Why it matters: It's a stark recognition that expansion of zero-carbon energy sources will not be enough to meet the internationally recognized goal of holding the global temperature rise below 2°C/ 3.6°F, let alone 1.5°C/ 2.7°F — which are recognized benchmarks for avoiding some of the most catastrophic effects of climate change.

What they found: "Recent analyses of economically optimal solutions to the climate problem have concluded that [negative emissions technologies] will play as significant a role as any mitigation technology," the report states.

It envisions 10 billion tons of CO2 emissions-removal needed annually by roughly mid-century, an amount that doubles by 2100.

This Associated Press piece nicely puts that 10 billion number in context:

"That’s the equivalent of about twice the yearly emissions of the U.S.," AP notes. "Last year the world put nearly 37 billion metric tons of carbon dioxide into the air, and emissions have been rising."

Where it stands: The panel of scientists that wrote the report conclude that while some options already exist, they're not ready to get the job done at the scale needed — thanks to vast amounts of land needed and other constraints — and without unintended harms.

They include various types of land-use changes — like forest-planting — and soil management practices that increase CO2 uptake, as well as bioenergy with carbon capture and storage (which would require vast amounts of cropland at scale).

So a lot more research is needed to improve those options, reduce their negative effects and cut costs.

  • Meanwhile, 2 other major options that have "essentially unlimited" capacity — direct air capture and carbon mineralization — have barely been explored, they note.
  • They caution that CO2 removal is not a replacement for other mitigation strategies or emissions cuts, but rather a piece of the solution.

Go deeper: Scientists Push for a Crash Program to Scrub Carbon From the Air (NYT)

7. On my screen: Petro-states, Arctic, Democrats

Oil-and-gas: The Wall Street Journal sums up a new International Energy Agency report on hurdles facing petro-states...

"Saudi Arabia and other oil-dependent economies have no choice but to diversify their economies as the challenges they face will deepen even if oil prices remain elevated."

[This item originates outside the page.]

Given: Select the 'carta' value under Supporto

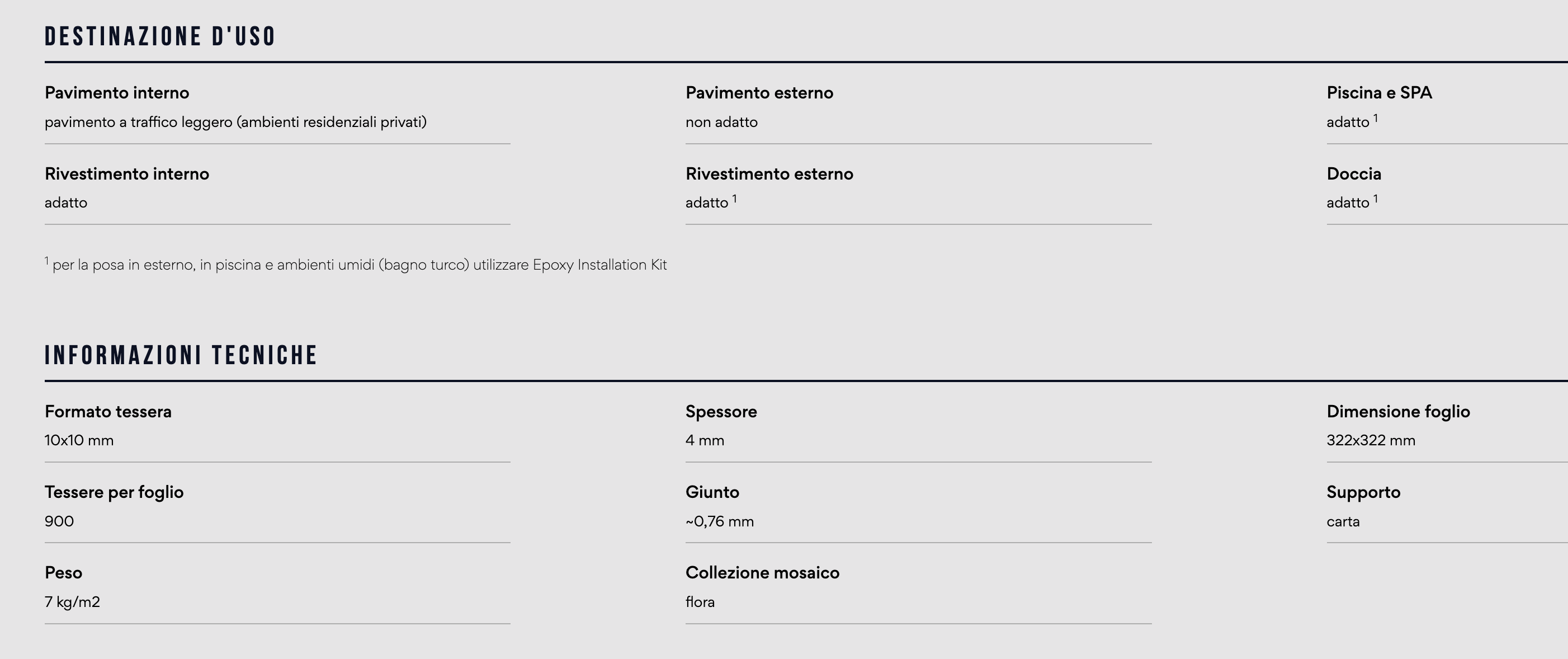Looking at the screenshot, I should point(1343,521).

U.S. policy: The Interior Department gave preliminary approval yesterday to a project that it said would be the first oil-and-gas production facility in federal waters off Alaska's coast. The Associated Press has more...

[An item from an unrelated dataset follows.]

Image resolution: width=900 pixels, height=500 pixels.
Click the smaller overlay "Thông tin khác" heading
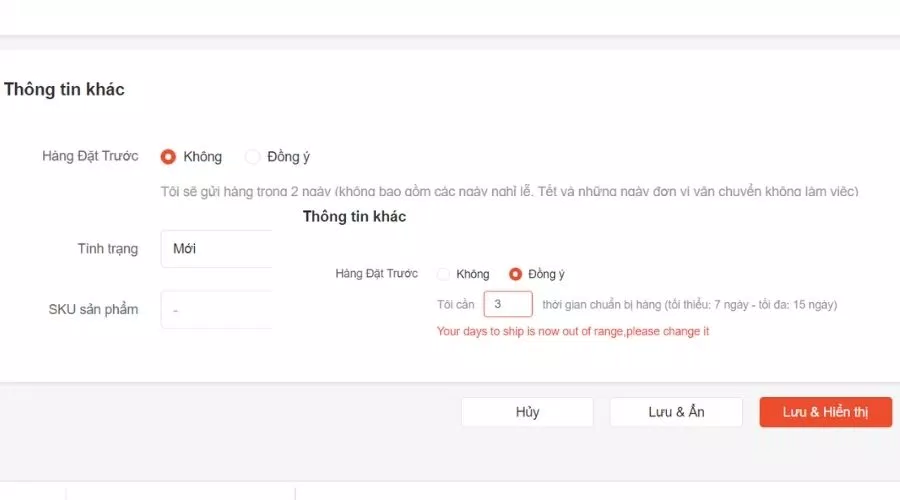coord(354,216)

"The Bureau of Ocean Energy Management on Wednesday announced it issued a conditional permit for the Liberty Project, a proposal by a subsidiary of Houston-based Hilcorp for production wells on an artificial island in the Beaufort Sea."

U.S. politics: Via Politico, "Democratic candidates are no longer afraid of embracing the war on coal and oil." Anthony Adragna reports...

"At least six Democrats running for governor this year have embraced a goal of moving the U.S. completely to clean energy in coming decades, as have potential presidential contenders like Bernie Sanders, Cory Booker and Elizabeth Warren."